§ **Consigne donnée A**
Repérez dans les enregistrements chaque ligne contenant la chaîne « header » et recopiez-la.

Lettre ouverte en réponse à la tribune du Monde signée par notre direction
Il n’y a pas de blocage au lycée Diderot et tous les professeurs qui souhaitent faire cours le peuvent. Qui sont à Diderot « ceux qui sont épuisés de ne plus exercer leur métier » ?
En signant cette tribune, vous sous-entendez que le lycée connaît lui aussi des « violences », des « perturbations quotidiennes ». En cela, vous nuisez à l’image du lycée.
Oui, « les élèves sont désorientés et à cran » à Diderot. Nous vous en alertons depuis les conseils de classe du premier trimestre notamment. Nous essayons collectivement de soutenir les plus fragiles. Mais êtes-vous bien sûr de pointer la bonne cause ?
Oui, le lycée est perturbé par un mouvement de grève. N’avez-vous rien à dire à ce sujet ? Etes-vous satisfaits de la réforme des retraites dont les enseignants, et plus encore les enseignantes, seront les grands perdants ? Etes-vous satisfaits de la désaffection pour le métier d’enseignant ? Etes-vous satisfaits de la mise en place de cette réforme ? Etes-vous satisfaits des moyens qui sont alloués aux « plus vulnérables » ? Etes-vous sûrs que, quand tout va bien, tout va bien ?
« Ce sont les plus vulnérables qui paient le plus lourd tribut ». Pensez-vous que, nous qui enseignons, parfois depuis le début de notre carrière, dans des établissements publics, périphériques parfois même relégués aux marges de la République, n’avons pas nous aussi constaté que dans notre République tous n’ont pas le même « droit à l’éducation » ?

§ **Données fournies**
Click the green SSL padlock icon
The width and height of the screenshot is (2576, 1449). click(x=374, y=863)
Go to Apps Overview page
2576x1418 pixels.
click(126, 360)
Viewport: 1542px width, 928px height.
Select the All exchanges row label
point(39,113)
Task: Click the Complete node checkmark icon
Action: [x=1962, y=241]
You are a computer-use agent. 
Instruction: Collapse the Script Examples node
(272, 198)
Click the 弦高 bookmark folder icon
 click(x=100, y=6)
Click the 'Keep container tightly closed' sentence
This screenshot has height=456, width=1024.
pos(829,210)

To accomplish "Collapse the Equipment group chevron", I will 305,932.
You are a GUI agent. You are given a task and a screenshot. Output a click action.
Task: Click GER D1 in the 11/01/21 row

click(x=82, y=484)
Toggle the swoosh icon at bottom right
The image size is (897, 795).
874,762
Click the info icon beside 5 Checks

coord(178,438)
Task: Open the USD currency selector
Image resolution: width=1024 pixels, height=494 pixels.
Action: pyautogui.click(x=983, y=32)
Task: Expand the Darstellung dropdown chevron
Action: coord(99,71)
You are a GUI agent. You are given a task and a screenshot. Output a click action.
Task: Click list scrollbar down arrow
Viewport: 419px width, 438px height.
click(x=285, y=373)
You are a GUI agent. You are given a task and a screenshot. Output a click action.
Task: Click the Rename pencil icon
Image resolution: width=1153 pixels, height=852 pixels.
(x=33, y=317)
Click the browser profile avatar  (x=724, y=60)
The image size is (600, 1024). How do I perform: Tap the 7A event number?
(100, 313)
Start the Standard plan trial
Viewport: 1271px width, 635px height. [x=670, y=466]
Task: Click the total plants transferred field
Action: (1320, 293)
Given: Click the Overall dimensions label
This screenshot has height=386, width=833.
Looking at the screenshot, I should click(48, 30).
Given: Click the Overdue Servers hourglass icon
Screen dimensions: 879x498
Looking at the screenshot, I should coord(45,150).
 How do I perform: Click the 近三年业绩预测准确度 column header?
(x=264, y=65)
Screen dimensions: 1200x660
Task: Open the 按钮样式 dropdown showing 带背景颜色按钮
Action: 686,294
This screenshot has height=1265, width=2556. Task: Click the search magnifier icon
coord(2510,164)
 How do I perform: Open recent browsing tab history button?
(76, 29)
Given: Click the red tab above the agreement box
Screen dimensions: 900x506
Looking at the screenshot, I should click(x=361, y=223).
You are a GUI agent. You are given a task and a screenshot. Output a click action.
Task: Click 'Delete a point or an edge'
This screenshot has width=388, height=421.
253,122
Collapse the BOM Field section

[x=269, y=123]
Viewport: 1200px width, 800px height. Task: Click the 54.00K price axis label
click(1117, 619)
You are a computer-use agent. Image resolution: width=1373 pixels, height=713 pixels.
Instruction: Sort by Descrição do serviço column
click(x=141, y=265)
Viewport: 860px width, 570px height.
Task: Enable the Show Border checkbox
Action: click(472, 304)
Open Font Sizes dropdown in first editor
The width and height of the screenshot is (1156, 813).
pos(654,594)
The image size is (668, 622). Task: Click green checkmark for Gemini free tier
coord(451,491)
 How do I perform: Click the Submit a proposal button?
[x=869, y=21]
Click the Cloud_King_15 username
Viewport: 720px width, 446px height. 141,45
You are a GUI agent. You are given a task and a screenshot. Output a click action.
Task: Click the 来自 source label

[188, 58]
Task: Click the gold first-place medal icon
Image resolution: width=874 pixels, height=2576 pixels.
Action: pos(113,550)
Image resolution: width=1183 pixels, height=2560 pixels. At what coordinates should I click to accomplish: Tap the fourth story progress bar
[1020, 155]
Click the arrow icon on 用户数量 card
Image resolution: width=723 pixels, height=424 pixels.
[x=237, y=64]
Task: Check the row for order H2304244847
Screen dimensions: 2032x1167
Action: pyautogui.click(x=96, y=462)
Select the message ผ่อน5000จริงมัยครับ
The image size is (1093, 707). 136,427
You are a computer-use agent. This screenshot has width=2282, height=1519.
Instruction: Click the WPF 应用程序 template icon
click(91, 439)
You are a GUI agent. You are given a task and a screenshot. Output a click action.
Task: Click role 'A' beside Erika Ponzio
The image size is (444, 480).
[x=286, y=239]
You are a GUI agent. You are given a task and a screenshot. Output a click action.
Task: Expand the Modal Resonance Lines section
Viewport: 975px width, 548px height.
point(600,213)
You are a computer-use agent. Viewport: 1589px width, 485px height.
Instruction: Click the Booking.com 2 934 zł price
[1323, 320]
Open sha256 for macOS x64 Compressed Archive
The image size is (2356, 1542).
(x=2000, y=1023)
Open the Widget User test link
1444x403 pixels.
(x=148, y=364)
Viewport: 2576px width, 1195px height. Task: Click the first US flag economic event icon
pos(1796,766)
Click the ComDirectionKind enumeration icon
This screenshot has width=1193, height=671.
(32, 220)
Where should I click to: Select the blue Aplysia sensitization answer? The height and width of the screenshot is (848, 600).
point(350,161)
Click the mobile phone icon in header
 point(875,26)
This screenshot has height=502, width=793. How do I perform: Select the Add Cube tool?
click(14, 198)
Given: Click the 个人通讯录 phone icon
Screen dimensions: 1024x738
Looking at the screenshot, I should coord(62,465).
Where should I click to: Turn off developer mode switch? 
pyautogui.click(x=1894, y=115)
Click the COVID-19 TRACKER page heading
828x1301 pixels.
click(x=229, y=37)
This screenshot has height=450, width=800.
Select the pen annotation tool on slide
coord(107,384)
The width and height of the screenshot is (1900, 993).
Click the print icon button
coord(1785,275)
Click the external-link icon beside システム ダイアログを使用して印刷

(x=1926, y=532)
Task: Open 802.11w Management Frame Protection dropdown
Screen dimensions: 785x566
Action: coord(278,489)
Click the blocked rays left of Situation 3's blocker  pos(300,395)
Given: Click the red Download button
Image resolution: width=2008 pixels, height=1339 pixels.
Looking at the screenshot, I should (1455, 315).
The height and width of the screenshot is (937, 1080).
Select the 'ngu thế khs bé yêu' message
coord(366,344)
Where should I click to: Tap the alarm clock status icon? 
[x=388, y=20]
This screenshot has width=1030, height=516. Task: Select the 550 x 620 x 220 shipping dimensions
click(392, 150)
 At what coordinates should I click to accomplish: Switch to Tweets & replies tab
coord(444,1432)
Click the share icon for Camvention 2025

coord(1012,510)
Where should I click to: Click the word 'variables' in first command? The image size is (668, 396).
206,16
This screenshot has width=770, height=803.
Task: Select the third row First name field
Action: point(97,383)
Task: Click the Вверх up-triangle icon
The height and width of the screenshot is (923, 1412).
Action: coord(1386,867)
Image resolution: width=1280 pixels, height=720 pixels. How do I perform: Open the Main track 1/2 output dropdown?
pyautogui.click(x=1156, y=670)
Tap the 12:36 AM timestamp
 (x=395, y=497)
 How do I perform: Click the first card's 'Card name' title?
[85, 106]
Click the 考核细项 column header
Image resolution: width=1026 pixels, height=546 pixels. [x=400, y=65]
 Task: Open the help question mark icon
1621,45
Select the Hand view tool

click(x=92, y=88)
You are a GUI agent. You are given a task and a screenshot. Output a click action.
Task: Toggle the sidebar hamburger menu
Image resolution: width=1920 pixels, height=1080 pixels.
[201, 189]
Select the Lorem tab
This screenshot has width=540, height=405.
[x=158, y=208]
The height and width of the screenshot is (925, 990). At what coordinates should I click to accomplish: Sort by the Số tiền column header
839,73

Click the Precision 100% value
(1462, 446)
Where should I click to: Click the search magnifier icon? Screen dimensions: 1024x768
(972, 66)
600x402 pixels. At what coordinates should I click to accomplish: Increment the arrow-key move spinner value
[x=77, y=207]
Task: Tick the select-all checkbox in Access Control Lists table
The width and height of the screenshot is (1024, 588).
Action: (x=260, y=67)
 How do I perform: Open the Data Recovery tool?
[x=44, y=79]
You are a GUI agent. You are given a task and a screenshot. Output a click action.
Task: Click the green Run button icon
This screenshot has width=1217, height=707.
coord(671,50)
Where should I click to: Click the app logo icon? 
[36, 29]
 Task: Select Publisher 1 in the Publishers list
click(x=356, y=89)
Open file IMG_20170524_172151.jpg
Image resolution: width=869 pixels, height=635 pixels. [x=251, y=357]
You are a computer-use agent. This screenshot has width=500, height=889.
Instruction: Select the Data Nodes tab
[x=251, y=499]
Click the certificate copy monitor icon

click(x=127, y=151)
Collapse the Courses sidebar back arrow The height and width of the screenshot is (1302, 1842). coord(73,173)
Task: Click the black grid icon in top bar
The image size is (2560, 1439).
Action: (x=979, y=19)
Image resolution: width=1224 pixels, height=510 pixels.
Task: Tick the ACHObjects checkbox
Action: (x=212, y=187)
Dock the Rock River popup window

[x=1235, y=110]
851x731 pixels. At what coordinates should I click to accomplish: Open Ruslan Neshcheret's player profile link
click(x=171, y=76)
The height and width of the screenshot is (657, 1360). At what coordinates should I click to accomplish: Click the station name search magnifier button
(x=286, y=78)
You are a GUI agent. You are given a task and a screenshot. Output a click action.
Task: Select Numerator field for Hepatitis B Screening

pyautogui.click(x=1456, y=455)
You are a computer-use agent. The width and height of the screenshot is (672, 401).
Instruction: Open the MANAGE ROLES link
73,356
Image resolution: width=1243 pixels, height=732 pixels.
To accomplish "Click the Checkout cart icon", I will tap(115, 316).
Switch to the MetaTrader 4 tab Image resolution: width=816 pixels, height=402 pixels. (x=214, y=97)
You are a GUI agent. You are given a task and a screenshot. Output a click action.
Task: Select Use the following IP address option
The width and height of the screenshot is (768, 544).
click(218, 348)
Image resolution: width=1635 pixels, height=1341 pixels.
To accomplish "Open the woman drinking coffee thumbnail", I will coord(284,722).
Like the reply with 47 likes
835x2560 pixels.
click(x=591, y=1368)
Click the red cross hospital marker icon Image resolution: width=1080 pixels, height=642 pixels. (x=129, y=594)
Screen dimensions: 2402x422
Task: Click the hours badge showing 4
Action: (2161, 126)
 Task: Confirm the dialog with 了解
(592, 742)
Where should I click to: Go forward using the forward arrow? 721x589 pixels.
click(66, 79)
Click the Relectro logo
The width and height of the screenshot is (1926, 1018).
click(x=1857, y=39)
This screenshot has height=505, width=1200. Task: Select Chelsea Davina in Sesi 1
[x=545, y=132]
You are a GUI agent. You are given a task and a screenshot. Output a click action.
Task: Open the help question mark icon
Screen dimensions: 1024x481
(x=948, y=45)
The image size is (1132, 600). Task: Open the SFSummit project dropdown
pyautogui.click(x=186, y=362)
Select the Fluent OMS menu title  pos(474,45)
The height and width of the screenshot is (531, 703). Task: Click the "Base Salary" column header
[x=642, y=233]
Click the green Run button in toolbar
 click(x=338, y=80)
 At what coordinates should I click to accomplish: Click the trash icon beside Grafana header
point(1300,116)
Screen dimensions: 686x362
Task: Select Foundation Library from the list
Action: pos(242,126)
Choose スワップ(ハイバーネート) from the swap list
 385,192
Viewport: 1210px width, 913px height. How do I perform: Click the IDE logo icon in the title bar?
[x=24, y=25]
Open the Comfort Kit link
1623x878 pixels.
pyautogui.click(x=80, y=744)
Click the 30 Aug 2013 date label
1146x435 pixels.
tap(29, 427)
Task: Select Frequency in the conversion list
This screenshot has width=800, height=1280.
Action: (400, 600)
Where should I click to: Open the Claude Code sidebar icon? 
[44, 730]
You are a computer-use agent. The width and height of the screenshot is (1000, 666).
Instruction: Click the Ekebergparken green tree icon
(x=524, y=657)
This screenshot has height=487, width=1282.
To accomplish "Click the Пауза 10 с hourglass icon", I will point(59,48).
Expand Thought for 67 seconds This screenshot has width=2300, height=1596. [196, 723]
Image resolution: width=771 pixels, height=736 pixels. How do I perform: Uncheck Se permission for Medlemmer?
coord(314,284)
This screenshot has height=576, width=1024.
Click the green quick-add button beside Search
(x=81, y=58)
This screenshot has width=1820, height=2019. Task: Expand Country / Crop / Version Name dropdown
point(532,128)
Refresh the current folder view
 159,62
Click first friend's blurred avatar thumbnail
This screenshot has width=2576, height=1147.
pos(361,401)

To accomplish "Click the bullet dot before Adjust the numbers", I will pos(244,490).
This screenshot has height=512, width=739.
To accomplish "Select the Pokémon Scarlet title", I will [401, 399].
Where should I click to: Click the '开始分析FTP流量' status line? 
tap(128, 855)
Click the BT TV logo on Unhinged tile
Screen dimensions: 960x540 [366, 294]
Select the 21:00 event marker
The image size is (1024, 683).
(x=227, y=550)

§ **Consigne donnée B**
D'après la lettre ouverte, pourquoi la signature de la tribune par la direction nuit-elle à l'image du lycée ?

§ **Réponse complète A**
 How do I perform: Click the 近三年业绩预测准确度 column header?
Click the mobile phone icon in header
Click the 考核细项 column header
The height and width of the screenshot is (925, 990). At what coordinates should I click to accomplish: Sort by the Số tiền column header
The height and width of the screenshot is (531, 703). Task: Click the "Base Salary" column header
 At what coordinates should I click to accomplish: Click the trash icon beside Grafana header

§ **Réponse complète B**
En signant la tribune, la direction sous-entend que le lycée Diderot connaît lui aussi des « violences » et des « perturbations quotidiennes ». La lettre ouverte affirme au contraire qu'il n'y a pas de blocage à Diderot et que tous les professeurs qui souhaitent faire cours le peuvent.